| Record extracts |
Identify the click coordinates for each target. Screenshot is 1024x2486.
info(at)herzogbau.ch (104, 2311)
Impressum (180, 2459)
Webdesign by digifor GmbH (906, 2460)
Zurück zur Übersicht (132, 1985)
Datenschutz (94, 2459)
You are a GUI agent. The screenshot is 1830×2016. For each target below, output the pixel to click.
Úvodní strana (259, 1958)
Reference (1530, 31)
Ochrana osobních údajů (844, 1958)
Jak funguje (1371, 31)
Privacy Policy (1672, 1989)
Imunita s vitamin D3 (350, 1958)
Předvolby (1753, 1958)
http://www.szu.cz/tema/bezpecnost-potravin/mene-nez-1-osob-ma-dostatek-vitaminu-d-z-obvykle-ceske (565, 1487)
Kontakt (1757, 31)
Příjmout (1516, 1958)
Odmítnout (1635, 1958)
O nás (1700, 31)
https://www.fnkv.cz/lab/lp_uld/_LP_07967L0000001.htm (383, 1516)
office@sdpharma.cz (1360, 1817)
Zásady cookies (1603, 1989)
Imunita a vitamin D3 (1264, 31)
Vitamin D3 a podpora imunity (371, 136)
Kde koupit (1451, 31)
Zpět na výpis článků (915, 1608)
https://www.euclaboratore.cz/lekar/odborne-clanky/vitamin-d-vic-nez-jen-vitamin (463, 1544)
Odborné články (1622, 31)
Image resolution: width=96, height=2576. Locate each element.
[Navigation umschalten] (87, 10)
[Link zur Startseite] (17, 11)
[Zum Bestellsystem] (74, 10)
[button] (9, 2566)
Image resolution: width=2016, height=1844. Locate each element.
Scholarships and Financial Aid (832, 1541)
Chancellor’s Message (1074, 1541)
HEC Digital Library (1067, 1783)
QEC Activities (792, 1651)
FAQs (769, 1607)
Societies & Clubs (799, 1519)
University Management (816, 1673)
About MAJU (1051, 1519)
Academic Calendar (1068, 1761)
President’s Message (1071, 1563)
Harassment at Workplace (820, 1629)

| The task |
Copy out precisely those lines which run from the one containing "Imunita a vitamin D3 (1264, 31)" to the end of the material.

| Exercise response |
Imunita a vitamin D3 (1264, 31)
Vitamin D3 a podpora imunity (371, 136)
Kde koupit (1451, 31)
Zpět na výpis článků (915, 1608)
https://www.euclaboratore.cz/lekar/odborne-clanky/vitamin-d-vic-nez-jen-vitamin (463, 1544)
Odborné články (1622, 31)
Image resolution: width=96, height=2576. Locate each element.
[Navigation umschalten] (87, 10)
[Link zur Startseite] (17, 11)
[Zum Bestellsystem] (74, 10)
[button] (9, 2566)
Image resolution: width=2016, height=1844. Locate each element.
Scholarships and Financial Aid (832, 1541)
Chancellor’s Message (1074, 1541)
HEC Digital Library (1067, 1783)
QEC Activities (792, 1651)
FAQs (769, 1607)
Societies & Clubs (799, 1519)
University Management (816, 1673)
About MAJU (1051, 1519)
Academic Calendar (1068, 1761)
President’s Message (1071, 1563)
Harassment at Workplace (820, 1629)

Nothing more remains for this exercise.